Cet enthousiasme ambigu déteint sur le décor, où la boule à facettes composée de rétroviseurs cassés diffuse ses reflets onduleux (Miror Ball, Stuart Haygarth) tandis que le sapin de Noël semble abattu par le poids de la neige artificielle et des conventions (Fraught Times : c’est une œuvre d’art pendant onze mois de l’année et en décembre c’est Noël, Philippe Parreno). Plus loin, un néon ordonne fébrilement aux convives de danser pour égayer l’ambiance (Dansez !, Claude Levêque).
Encore une fois, le Mac/Val réussit à concilier un choix d’œuvres exigeant et un parcours accessible au plus grand nombre. Le parti pris a fait le succès populaire de ce musée (70 % des visiteurs viennent du Val-de-Marne). En favorisant les rapprochements entre l’art et la vie, chaque accrochage envisage l’œuvre comme un outil de réflexion sur le monde. Le parcours dessiné par Frank Lamy invite à cette médiation où la vidéo est très présente. S’y compose une fascinante collection, tel un herbier de feux d’artifice, ingrédient typique de la fête que s’emploient à déconstruire les artistes, à l’exemple du silencieux diaporama en noir et blanc de Christodoulos Panayiotou (If tomorow never comes).
Revers mélancolique
Issues de la tradition des vanités, que rappelle le crâne percé d’étoiles de Douglas Gordon, les œuvres traitent ici de la fête du point de vue de son revers mélancolique. L’effroyable sujet du temps qui passe est au cœur du parcours où les 600 horloges flip de Daren Almond égrènent les minutes, inexorablement (Tide) ; même l’espace du musée ne permet pas d’y échapper. Le caractère furtif de la fête dont ne demeurent que les reliques, bougies soufflées (Anniversaire, Anne Brégeaut), char de parade remisé (Ghost Float, Amy O’Neill), incite à réfléchir sur la valeur d’un tel événement. En photographiant des processions bien ordonnées et étroitement surveillées, Bruno Serralongue pointe la stratégie canalisatrice de la célébration (série « Homenaje ») tandis qu’Hans Op de Beeck en met en scène l’interchangeabilité et l’ennui qui traduit une solitude paradoxale (All Together Now…).
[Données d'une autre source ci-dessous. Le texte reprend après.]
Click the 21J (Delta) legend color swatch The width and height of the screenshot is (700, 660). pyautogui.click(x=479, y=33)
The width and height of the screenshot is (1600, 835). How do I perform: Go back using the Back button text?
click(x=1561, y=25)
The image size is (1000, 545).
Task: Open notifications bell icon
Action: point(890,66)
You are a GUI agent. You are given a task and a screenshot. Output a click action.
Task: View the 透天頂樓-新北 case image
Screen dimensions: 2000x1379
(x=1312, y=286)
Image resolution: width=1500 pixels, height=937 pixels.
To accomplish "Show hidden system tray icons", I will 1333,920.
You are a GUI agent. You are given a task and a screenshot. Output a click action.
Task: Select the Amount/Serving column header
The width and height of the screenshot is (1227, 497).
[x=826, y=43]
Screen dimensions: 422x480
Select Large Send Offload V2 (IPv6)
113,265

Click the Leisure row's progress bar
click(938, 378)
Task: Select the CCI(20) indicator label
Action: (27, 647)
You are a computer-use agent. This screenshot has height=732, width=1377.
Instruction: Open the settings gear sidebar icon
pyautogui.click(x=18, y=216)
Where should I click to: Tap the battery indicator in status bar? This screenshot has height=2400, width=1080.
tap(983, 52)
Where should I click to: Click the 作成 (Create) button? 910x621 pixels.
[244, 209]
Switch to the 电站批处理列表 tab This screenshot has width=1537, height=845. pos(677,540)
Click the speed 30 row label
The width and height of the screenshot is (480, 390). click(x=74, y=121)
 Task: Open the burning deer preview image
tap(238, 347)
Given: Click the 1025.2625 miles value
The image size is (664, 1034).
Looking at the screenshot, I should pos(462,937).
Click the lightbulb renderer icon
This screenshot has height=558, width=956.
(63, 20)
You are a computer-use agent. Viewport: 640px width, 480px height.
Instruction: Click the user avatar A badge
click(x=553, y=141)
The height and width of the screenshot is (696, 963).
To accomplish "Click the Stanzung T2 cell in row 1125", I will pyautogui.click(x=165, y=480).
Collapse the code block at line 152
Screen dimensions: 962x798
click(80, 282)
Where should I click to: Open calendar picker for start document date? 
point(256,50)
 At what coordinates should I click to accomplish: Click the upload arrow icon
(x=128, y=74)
La fête semble n’être qu’une occupation conventionnelle dont la mise en doute interroge même la nature sociale de l’homme. Ainsi l’auto tamponneuse solitaire de Pierre Ardouvin (Love Me Tender) ou la cabine-discothèque de Bernhard Martin (Single Disco) expriment la tentation de faire la fête tout seul… envers et contre tout.
Jusqu’au 16 janvier 2011, Mac/Val, place de la Libération, 94400 Vitry-sur-Seine, tél. 01 43 91 64 20, du mardi au dimanche 12h-19h. Catalogue, ISBN 978-2-916324-58-6, 25 euros.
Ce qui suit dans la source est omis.